Вечный бунт вечных рабов

Л. Андреев

Не надо забывать, что наша революция не имеет позади себя исто­рического опыта и путь ее нов и труден, для бунта же опыт у нас гро­маден и давно протоптаны торные пути тушинскими ворами, пуга­чевыми и разиными, — и что удивительного, если колеса восстания легко и незаметно свернули в старую, наезженную колею, запове­данную отцами? И что удивительного в быстром и даже гигантском росте бунта, когда его так обильно питали и немецкие деньги, и на­ивность доктринеров, не замечающих, во что превращаются и кому служат их превосходнейшие и честнейшие доктрины, и неописуе­мая темнота народных и солдатских масс, и самая легкость и со­блазнительность бунта, который сам ничем не жертвует, а все при­носит в жертву себе?

Во имя революции. Сентябрь 1917 // Российская газета, 21 фе­враля 1995. С. 7.

Д. Мережковский

Кажется иногда, что в России нет вовсе революции, а есть только бунт — январский, декабрьский, чугуевский, холерный, пугачев­ский, разинский — вечный бунт вечных рабов.

Головка виснет // В кн.: Больная Россия. Л., 1991. С. 139.

Г. Федотов

Слово «свобода» до сих пор кажется переводом французского liberte. Но никто не может оспаривать русскости «воли». Тем необ­ходимее отдать себе отчет в различии воли и свободы для русского слуха.

Воля есть прежде всего возможность жить, или пожить, по своей воле, не стесняясь никакими социальными узами, не только цепя­ми. Волю стесняют и равные, стесняет и мир. Воля торжествует или в уходе от общества, на степном просторе, или во власти над об­ществом, в насилии над людьми. Свобода личная немыслима без уважения к чужой свободе; воля всегда для себя. Она не противо­положна тирании, ибо тиран есть тоже вольное существо. Разбой­ник — это идеал московской воли, как Грозный — идеал царя. Так как воля, подобно анархии, невозможна в культурном общежитии, то русский идеал воли находит себе выражение в культе пустыни, дикой природы, кочевого быта, цыганщины, вина, разгула, само­забвения страсти, разбойничества, бунта, тирании.

Есть одно поразительное явление в Москве XVII века. Народ обо­жает царя. Нет и намека на политическую оппозицию ему, на стрем­ление участвовать во власти или избавиться от власти царя.

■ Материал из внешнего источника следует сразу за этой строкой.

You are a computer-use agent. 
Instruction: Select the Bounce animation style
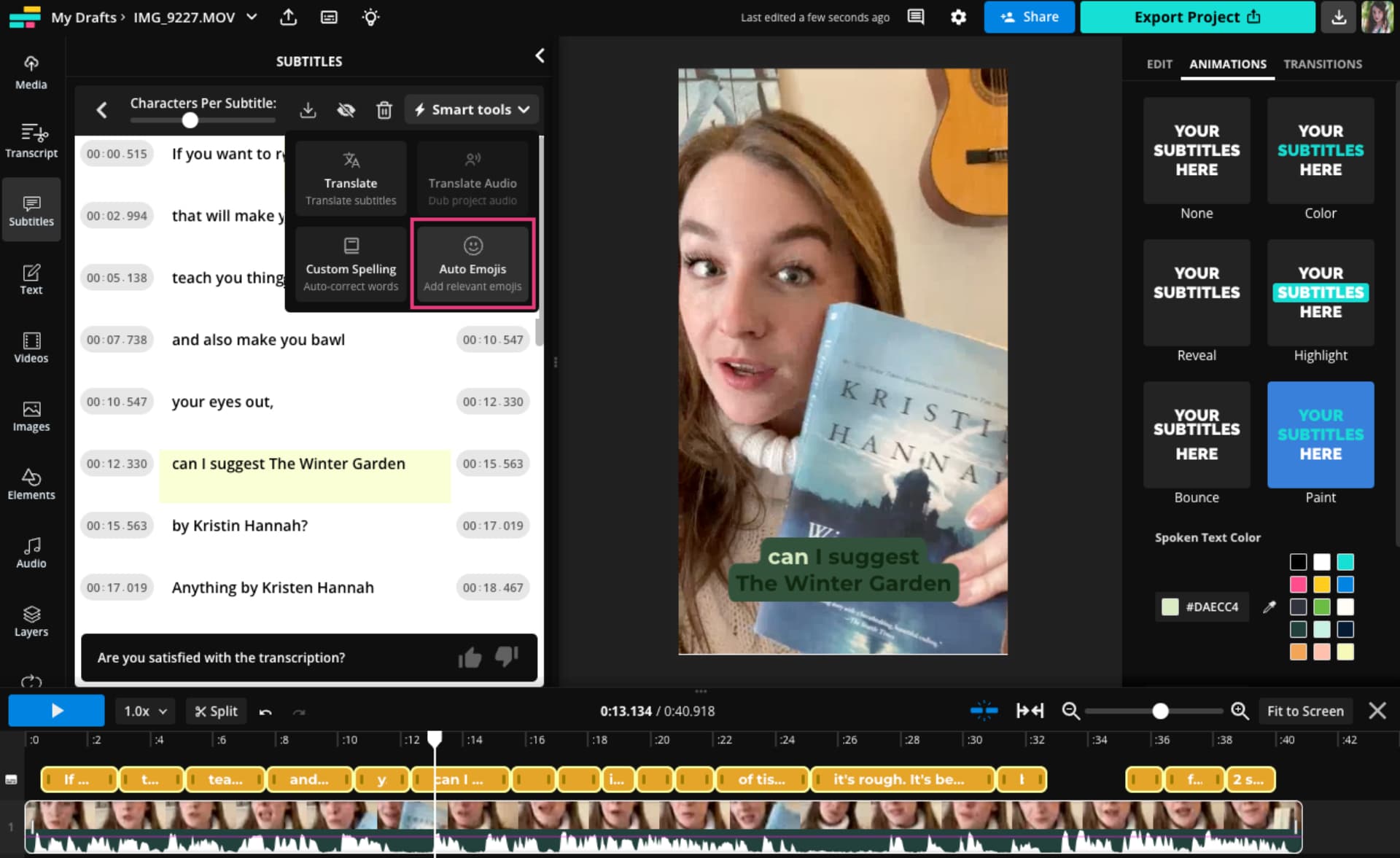click(1196, 435)
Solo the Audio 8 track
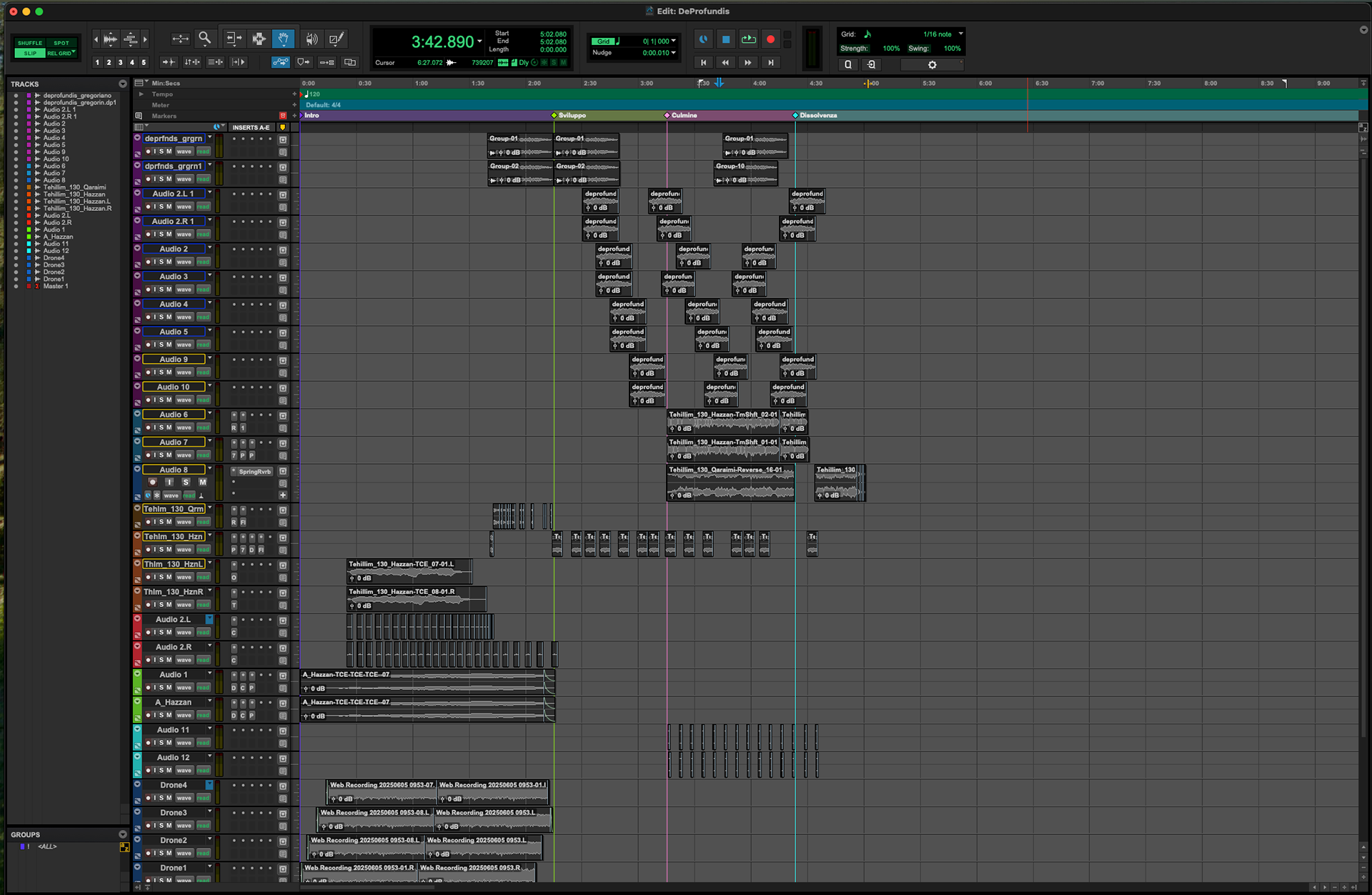Image resolution: width=1372 pixels, height=895 pixels. [x=186, y=483]
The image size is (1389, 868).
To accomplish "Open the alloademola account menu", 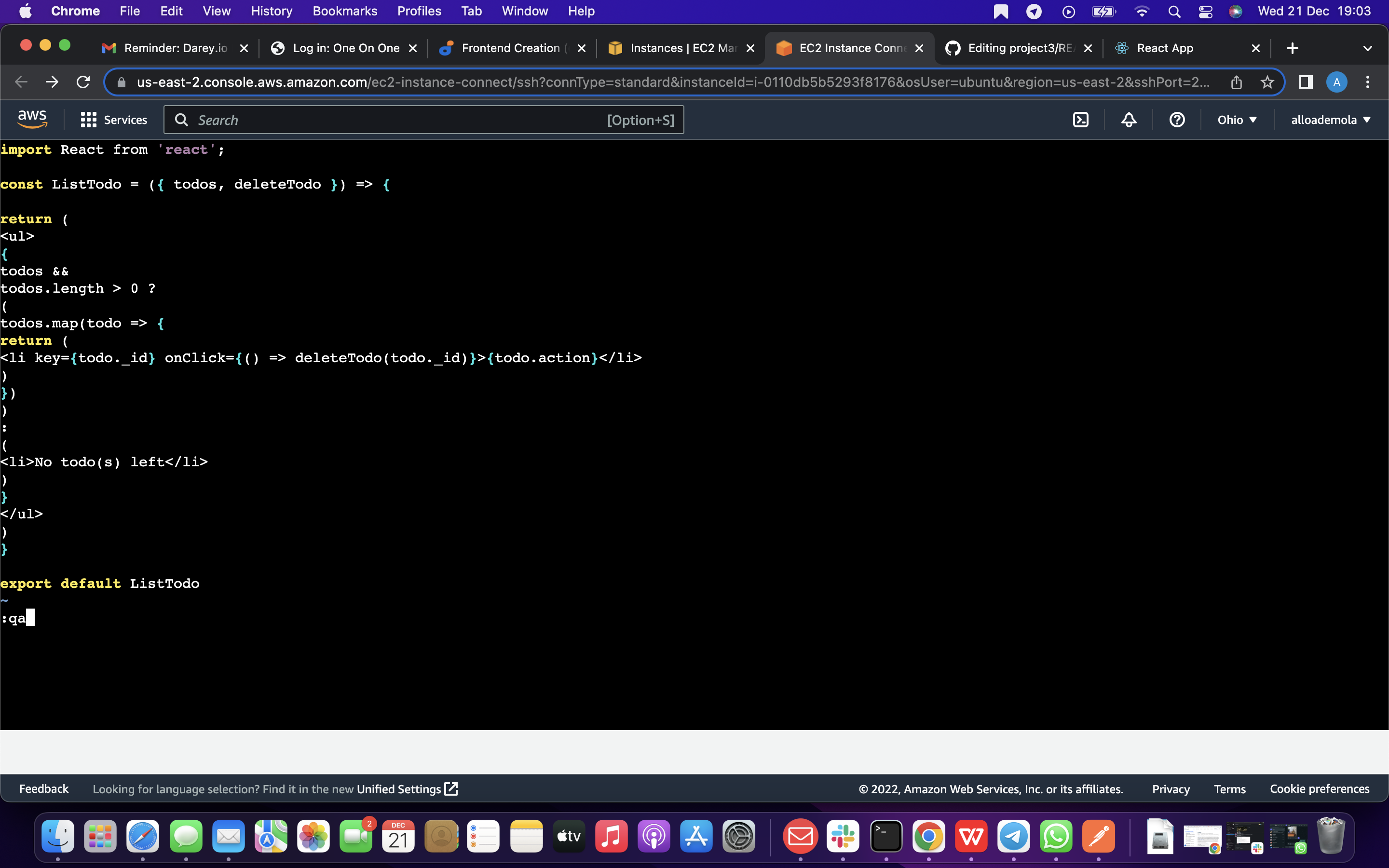I will click(1330, 120).
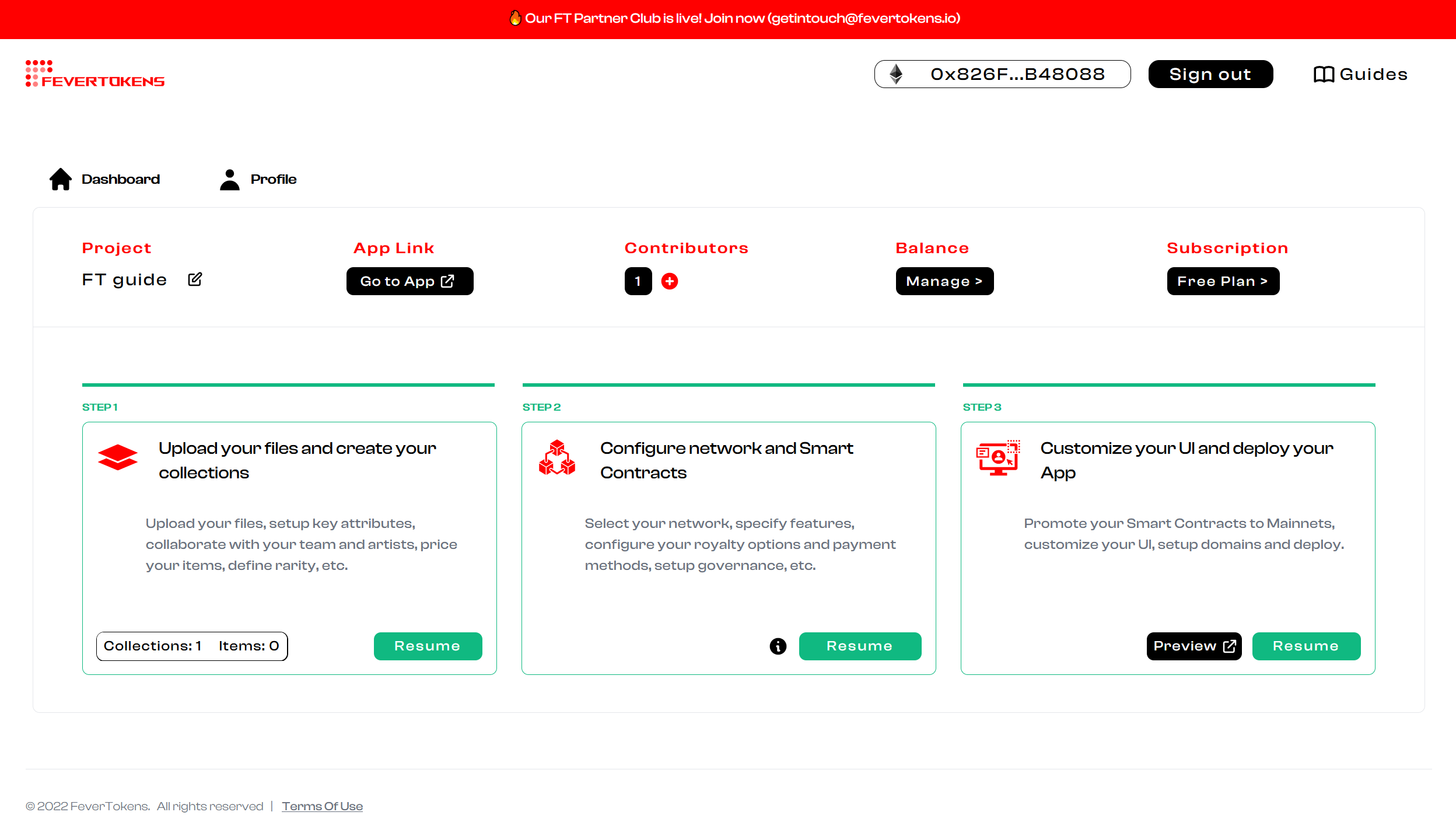Image resolution: width=1456 pixels, height=826 pixels.
Task: Sign out of the account
Action: [x=1210, y=74]
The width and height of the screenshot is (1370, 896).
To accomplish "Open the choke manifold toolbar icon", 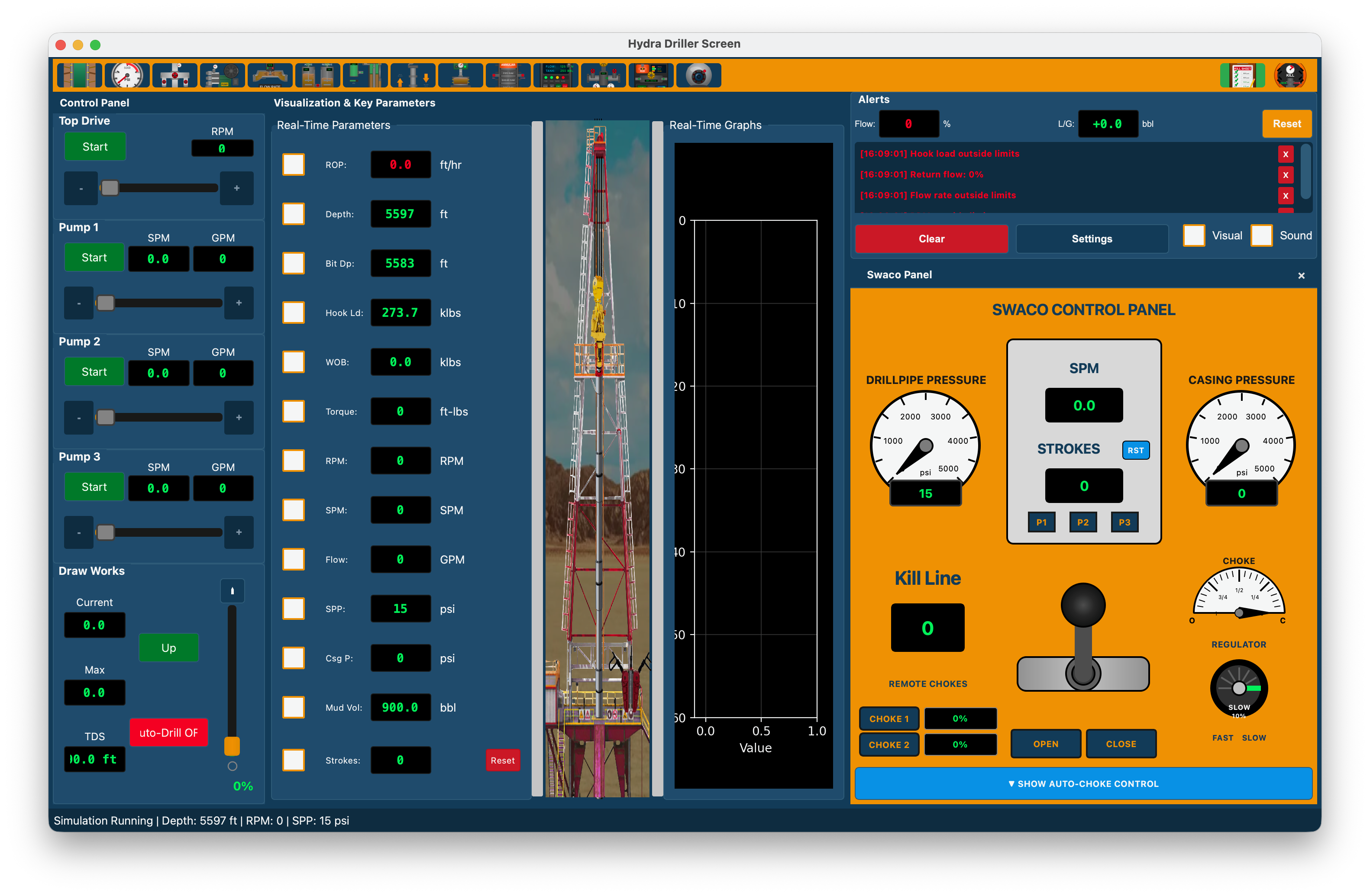I will click(x=604, y=75).
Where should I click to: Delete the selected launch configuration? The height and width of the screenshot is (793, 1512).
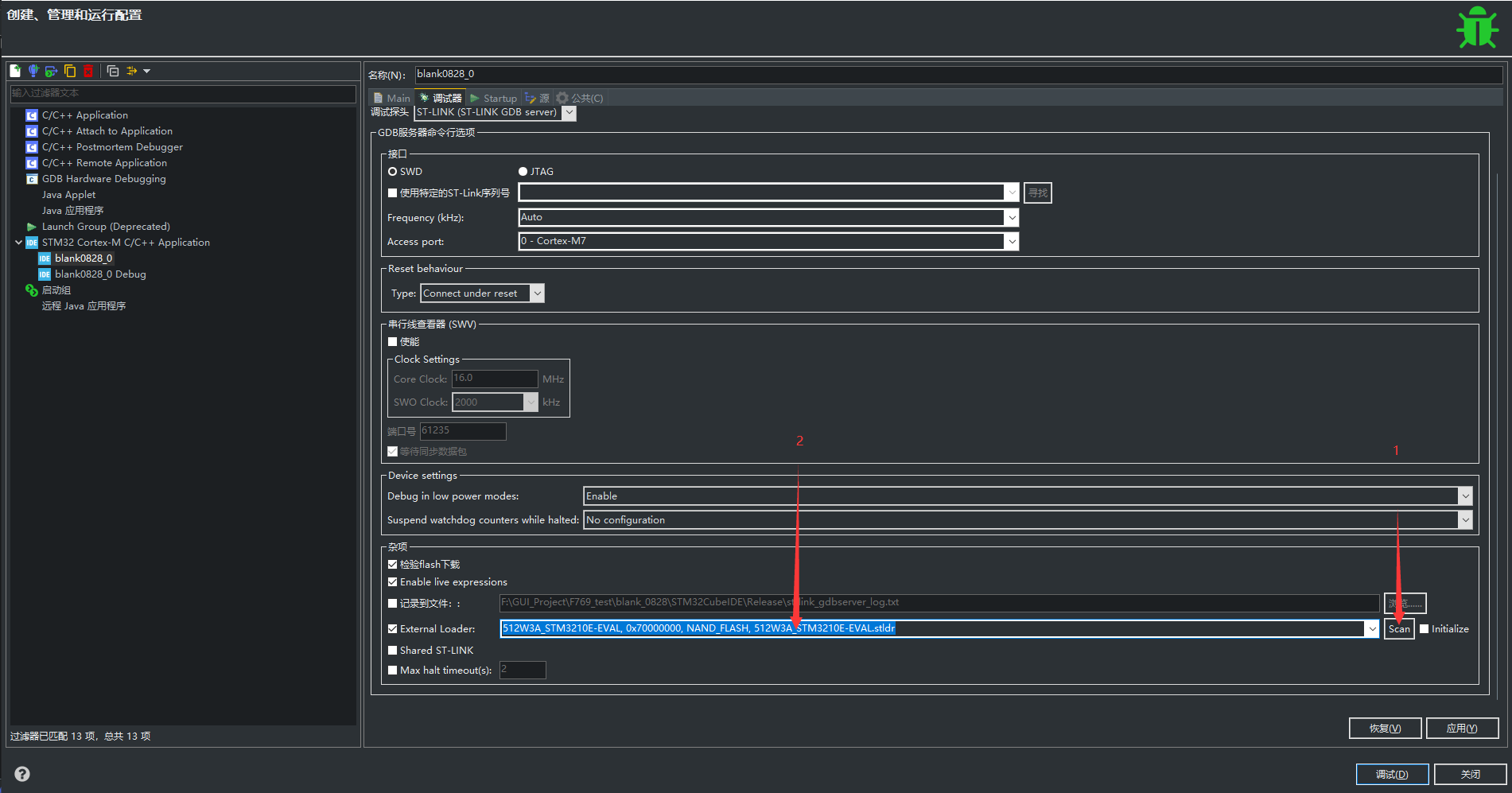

И в то же время, начиная от смуты и кончая царствованием Петра, все столе­тие живет под шум народных — казацких — стрелецких бунтов.

<…> Когда терпеть становится невмочь, когда «чаша народного горя с краями полна», тогда народ разгибает спину: бьет, грабит, мстит своим притеснителям — пока сердце не отойдет; злоба утих­нет, и вчерашний «вор» сам протягивает руки царским приставам: вяжите меня.

Бунт есть необходимый политический катарсис для московского самодержавия, исток застоявшихся, не поддающихся дисциплинированию сил и страстей. <…> Так московский народ раз в столетие справляет свой праздник «дикой воли», после которого возвраща­ется, покорный, в свою тюрьму.

Так было после Болотникова, Разина, Пугачева, Ленина.

Россия и свобода.1945 // В кн.: Империя и свобода. Нью-Йорк, 1989. С. 73-75.